The last will and testament of James Champain, the London wine cooper who died in 1785, a transcription of which I reproduced in the last post, contains some useful information about James and his family.
Firstly, we learn that at some stage James and his second wife Ann must have moved to Weymouth in Dorset, where he made the main part of his will in 1781. We know that both James and Ann were living in Surrey at the time of their marriage in 1785, and that James maintained a business address in London until at least the mid 1770s. His will also confirms that, between the writing of his will and the addition of a codicil three years later, James and his family made another move, this time to Exeter in Devon. This explains why both James’ daughter Ann and his stepdaughter Sarah Eaton Andrews were married in that city, the former in 1782 to William Horabin, the latter in 1790 to James Dowsett Rose Clealand.
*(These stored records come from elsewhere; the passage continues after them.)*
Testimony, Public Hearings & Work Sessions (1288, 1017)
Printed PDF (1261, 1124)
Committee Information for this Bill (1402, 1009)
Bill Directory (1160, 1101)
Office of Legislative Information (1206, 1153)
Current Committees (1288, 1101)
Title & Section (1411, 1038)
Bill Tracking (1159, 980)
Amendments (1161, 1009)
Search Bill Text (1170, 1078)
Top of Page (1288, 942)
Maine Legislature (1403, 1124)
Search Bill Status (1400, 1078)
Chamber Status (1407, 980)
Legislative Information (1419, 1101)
Secondly, we learn from the will that all of James’ children from his first marriage to Hannah Hawkins appear to have survived, except one. Thomas Champain, who was born in Weybridge in 1766, is not mentioned in his father’s will: perhaps he died in infancy, and his mother died giving birth to him?
James’ eldest daughter Elizabeth had married William Edwards, a London merchant, in 1772. I haven’t been able to find out if there were any children from this marriage, but obviously both Elizabeth and her husband remained close to her father, since he makes William one of the executors of his will and bequeaths a significant amount of property to him and his co-executor, at least partly in trust for James’ younger children. This property includes land in Essex, perhaps inherited from James’ father John Champain who had died there in 1756, or his sister Ann who married Epping landowner Richard Collins.
The significant role given to James’ son-in-law William in managing his property can perhaps be explained by the absence overseas of James’ two eldest sons. We learn from the will that both James Champain junior and his younger brother John, who would have been aged forty and thirty-five respectively when their father died, were ‘in the East Indies’ at the time that he wrote his will. I assume that they were merchants involved in trade with the expanding Indian colonies, perhaps as part of the East India Company, like my Gibson and Boulton ancestors whose contemporaries they were. James senior gives his two sons his ‘sincerest blessing’ and, reading between the lines, we gather that both men had become wealthy enough not to be in need of any inheritance from their father.
James’ third son William Burgundy Champain would have been considerably younger – not quite twenty-one, in fact – when his father made his will. We learn that he was already ‘a Lieutenant in his Majesty’s Navy’, so he may have been overseas as well. There was also a fourth son, George Hawkins Champain, who was only nineteen when his father died.
Finally, James makes provision for his three younger daughters, Ann, Sally, and Frances, all of them still unmarried when the will was written though, as we have seen, Ann at least had married by the time of her father’s death.
As for Thomas Hill Esquire, the other person appointed as co-executor of James’ will, together with his son-in-law William Edwards, I haven’t been able to discover any familial tie with him. He was said to be of Lincoln’s Inn, so it’s possible he was James’ lawyer. From his will of 1790 we can deduce that, like James Champain, Thomas Hill owned property in Dorset, and that Charles Cookney, one of the witnesses to James’ will, who also seems to have been a lawyer, was an ‘old acquaintance’ of his.